De plus en plus d'adeptes

Le syncrétisme des sorcières s'exprime également dans des cercles de parole féminins, de plus en plus répandus, inspirés d’un best-seller américain sorti en 1997 et vendu à plus de 3 millions d’exemplaires : « La Tente rouge », d’Anita Diamant (Charleston éditions, 2016). « On voit beaucoup de femmes faire une reconversion professionnelle en ce moment et se diriger vers une formation en hypnose, en naturopathie… Elles deviennent guérisseuses, druides, naturopathes. Elles organisent des stages chamaniques ou des retraites spirituelles… Comme toutes les pratiques de soin non conventionnelles, ça prolifère beaucoup sur un sentiment de méfiance, voire de défiance, envers la médecine moderne. D'après mes observations, je pense que beaucoup d'entre elles y croient sincèrement », explique Mathieu Repiquet.

Et pour preuve, selon un sondage Ifop pour Femme actuelle, « Les Français et les parasciences », 28 % des Français croient aujourd'hui à la sorcellerie ou aux envoûtements. Une progression de 7 points depuis 2001. Contrairement à l'idée populaire selon laquelle la croyance reculerait en Occident, cette étude d'opinion montre bien que les spiritualités marginales et les parasciences bénéficient d'un véritable engouement populaire. Parmi les personnes interrogées, 58 %, déclarent croire à au moins une des disciplines de parascience - à savoir : l’astrologie (41 %), les lignes de la main (29 %), la voyance (26 %), la numérologie (26 %) et la cartomancie (23 %). Et ce recours aux parasciences n'a pas été freiné par la crise sanitaire, bien au contraire, puisque 20 % des adeptes ont vu un spécialiste cette année à propos du Covid-19.

## CONSIGNES
1 - D'après Mathieu Repiquet, cité dans l'extrait, sur quoi prolifèrent les pratiques de soin non conventionnelles ? Répondez en une à trois phrases.
2 - Recopiez fidèlement le passage de l'extrait allant de « Le syncrétisme des » à « explique Mathieu Repiquet. ».

## DONNÉES FOURNIES
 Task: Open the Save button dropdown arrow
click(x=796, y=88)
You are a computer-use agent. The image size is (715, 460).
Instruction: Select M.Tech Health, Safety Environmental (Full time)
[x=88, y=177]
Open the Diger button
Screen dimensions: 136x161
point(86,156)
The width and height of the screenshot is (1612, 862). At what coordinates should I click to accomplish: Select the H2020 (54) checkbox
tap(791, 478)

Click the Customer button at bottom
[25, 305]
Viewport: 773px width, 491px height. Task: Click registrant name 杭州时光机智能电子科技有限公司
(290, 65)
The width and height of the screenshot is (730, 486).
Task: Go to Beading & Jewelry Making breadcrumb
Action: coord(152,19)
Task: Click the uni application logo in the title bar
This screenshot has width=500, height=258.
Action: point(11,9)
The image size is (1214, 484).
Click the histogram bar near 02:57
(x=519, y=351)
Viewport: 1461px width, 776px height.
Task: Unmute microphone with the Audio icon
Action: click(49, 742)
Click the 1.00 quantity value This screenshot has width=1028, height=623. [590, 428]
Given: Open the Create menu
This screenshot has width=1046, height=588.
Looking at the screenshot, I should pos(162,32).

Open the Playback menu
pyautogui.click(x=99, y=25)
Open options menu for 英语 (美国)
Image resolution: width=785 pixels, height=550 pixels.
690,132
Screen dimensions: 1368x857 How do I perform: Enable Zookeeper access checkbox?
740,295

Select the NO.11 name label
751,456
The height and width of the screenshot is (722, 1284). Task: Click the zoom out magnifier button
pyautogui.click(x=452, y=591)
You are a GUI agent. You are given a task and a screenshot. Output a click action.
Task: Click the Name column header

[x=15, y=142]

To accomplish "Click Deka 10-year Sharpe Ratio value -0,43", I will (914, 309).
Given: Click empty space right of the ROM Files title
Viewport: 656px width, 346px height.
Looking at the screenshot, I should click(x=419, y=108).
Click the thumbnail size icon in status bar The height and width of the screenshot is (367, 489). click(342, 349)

## RÉPONSES ATTENDUES
1 - Selon Mathieu Repiquet, les pratiques de soin non conventionnelles prolifèrent sur un sentiment de méfiance, voire de défiance, envers la médecine moderne.

2 -
Le syncrétisme des sorcières s'exprime également dans des cercles de parole féminins, de plus en plus répandus, inspirés d’un best-seller américain sorti en 1997 et vendu à plus de 3 millions d’exemplaires : « La Tente rouge », d’Anita Diamant (Charleston éditions, 2016). « On voit beaucoup de femmes faire une reconversion professionnelle en ce moment et se diriger vers une formation en hypnose, en naturopathie… Elles deviennent guérisseuses, druides, naturopathes. Elles organisent des stages chamaniques ou des retraites spirituelles… Comme toutes les pratiques de soin non conventionnelles, ça prolifère beaucoup sur un sentiment de méfiance, voire de défiance, envers la médecine moderne. D'après mes observations, je pense que beaucoup d'entre elles y croient sincèrement », explique Mathieu Repiquet.